The Embu County government and its Agricultural department are challenging University of Embu in court over allegations that the University had grabbed 20 acres of land whereby the Agricultural Training Center is located.
The county Agriculture department stated categorically that it had been utilizing the land until recently when the University of Embu blocked some of its county employees from accessing the training center (located within the disputed land but adjacent to the university.)
The case was heard by principal magistrate Henry Nyakwemba. The county is seeking orders from the court to compel the university to surrender the 20 acres back to the county on grounds that it irregularly acquired the title deed.
The county deposed that located inside the Agricultural training center was lecture halls, hostels, demonstration plots and livestock which had been in existence for decades before the university had even been built.
Further through a sworn affidavit by chief officer Alvin Mugendi, the county averred that the university had already accepted, through a formal application agreement, to have the 20 acres hived off its land hence through the principle of estoppel they could not go back. The acceptance meant that the Agricultural Training Center could continue with its activities.

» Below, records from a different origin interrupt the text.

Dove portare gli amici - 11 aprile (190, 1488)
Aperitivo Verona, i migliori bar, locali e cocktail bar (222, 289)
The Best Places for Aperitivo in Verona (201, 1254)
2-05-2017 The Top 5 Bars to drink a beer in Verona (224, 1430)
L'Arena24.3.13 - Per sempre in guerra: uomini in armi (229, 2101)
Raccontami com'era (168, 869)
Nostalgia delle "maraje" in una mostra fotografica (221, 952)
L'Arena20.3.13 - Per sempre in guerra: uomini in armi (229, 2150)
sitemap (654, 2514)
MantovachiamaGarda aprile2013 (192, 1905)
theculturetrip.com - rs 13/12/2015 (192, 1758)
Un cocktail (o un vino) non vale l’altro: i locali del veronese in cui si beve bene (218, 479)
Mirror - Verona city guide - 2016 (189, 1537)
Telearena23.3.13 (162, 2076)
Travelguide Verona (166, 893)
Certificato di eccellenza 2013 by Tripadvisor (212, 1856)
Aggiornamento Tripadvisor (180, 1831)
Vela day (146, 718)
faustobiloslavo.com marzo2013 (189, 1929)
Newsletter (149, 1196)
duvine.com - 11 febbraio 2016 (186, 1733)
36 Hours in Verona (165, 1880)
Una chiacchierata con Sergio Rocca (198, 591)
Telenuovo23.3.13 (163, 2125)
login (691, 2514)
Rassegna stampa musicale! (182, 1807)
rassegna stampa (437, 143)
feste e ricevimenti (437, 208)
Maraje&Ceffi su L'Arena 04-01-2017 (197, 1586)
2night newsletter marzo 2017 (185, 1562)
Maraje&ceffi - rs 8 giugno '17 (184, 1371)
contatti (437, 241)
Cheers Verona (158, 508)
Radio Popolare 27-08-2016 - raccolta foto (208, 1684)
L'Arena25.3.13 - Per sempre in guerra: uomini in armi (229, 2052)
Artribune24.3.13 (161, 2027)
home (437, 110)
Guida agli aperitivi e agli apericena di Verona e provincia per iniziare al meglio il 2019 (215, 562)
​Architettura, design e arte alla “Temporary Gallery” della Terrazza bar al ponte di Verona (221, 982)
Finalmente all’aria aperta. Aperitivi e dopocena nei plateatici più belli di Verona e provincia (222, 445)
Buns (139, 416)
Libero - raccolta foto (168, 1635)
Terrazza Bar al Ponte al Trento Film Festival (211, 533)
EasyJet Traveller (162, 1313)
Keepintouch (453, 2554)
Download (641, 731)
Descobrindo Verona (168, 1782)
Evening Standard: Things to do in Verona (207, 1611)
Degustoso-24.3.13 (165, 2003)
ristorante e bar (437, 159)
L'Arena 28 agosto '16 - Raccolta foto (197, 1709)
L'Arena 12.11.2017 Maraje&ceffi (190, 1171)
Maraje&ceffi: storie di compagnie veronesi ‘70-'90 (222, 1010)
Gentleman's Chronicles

However, the university rebutted through a sworn affidavit by Vice Chancellor Daniel Mugendi. The Vice Chancellor disputed the assertion adding that he was not aware of existence of such an agreement stating instead that the Training Center had been seeking an extension of time to stay as they prepare to move to other areas ‘only for them to connive and deprive the school of its property by rushing to court and demand the land to be hived off the University of Embu’s land.
The university deposed that the institution stood on land that was part of the conditions used by the Commission of Higher Education to grant charter to the university.
The Magistrate urged the two parties to adopt Alternative Dispute Resolution Mechanism as provided for by Article 159 (2)(c) pf the Constitution that adopts reconciliation, mediation, arbitration and traditional dispute resolution mechanisms as alternative forms of dispute resolution. He also directed that the two parties to file further submissions while also ordering a stay i.e status quo to continue until the matter had been heard and determined.
The parties were ordered to fix a hearing date at the registry.